Analyses by the Congressional Budget Office and Joint Committee on Taxation assess macroeconomic effects such as GDP growth, labor supply responses, investment incentives, and budget deficits; economists including Laurence Kotlikoff, Alan Blinder, Robert Barro, and Christina Romer have contributed models. Distributional studies examine impacts across income groups using data from the Internal Revenue Service and Bureau of Labor Statistics, highlighting changes to after-tax income, income inequality trends evaluated by researchers such as Thomas Piketty and Emmanuel Saez, and effects on middle-income households emphasized by advocates like Sarah Binder and critics like Dean Baker. Corporate tax changes influence multinational decisions tied to tax inversion cases involving firms like Pfizer and Medtronic and interact with international tax rules set by the Organisation for Economic Co-operation and Development and Base erosion and profit shifting initiatives.
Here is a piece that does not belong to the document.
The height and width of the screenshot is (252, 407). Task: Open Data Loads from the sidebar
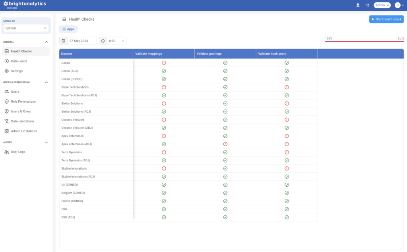pyautogui.click(x=19, y=61)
Administration requires rulemaking by the Internal Revenue Service and enforcement actions coordinated with the Department of Justice and Treasury Department; litigation over regulations engages courts including the United States Court of Appeals for the D.C. Circuit and the Supreme Court of the United States. Compliance costs affect preparers such as H&R Block, Intuit, and certified public accountants represented by the American Institute of Certified Public Accountants; tax filing systems involve debates over electronic filing standards and proposals for tax filing simplification championed by figures like Senator Elizabeth Warren and organizations including the National Taxpayer Advocate. Implementation of international provisions interacts with treaties negotiated by the United States Trade Representative and enforcement through the Foreign Account Tax Compliance Act and Bank Secrecy Act frameworks.
State and local tax systems administered by entities such as the California Franchise Tax Board, New York State Department of Taxation and Finance, Texas Comptroller of Public Accounts, and Florida Department of Revenue respond to federal changes; the State and Local Tax (SALT) deduction cap enacted in the Tax Cuts and Jobs Act of 2017 influenced migration and fiscal choices in states like New York, California, and New Jersey. Local finance issues involve municipal bonds regulated under Securities and Exchange Commission rules and property tax debates in jurisdictions including Cook County, Illinois and Maricopa County, Arizona. Intergovernmental litigation over tax preemption and incentives has reached courts such as the Supreme Court of the United States and been litigated by state attorneys general including Letitia James and Gurbir Grewal.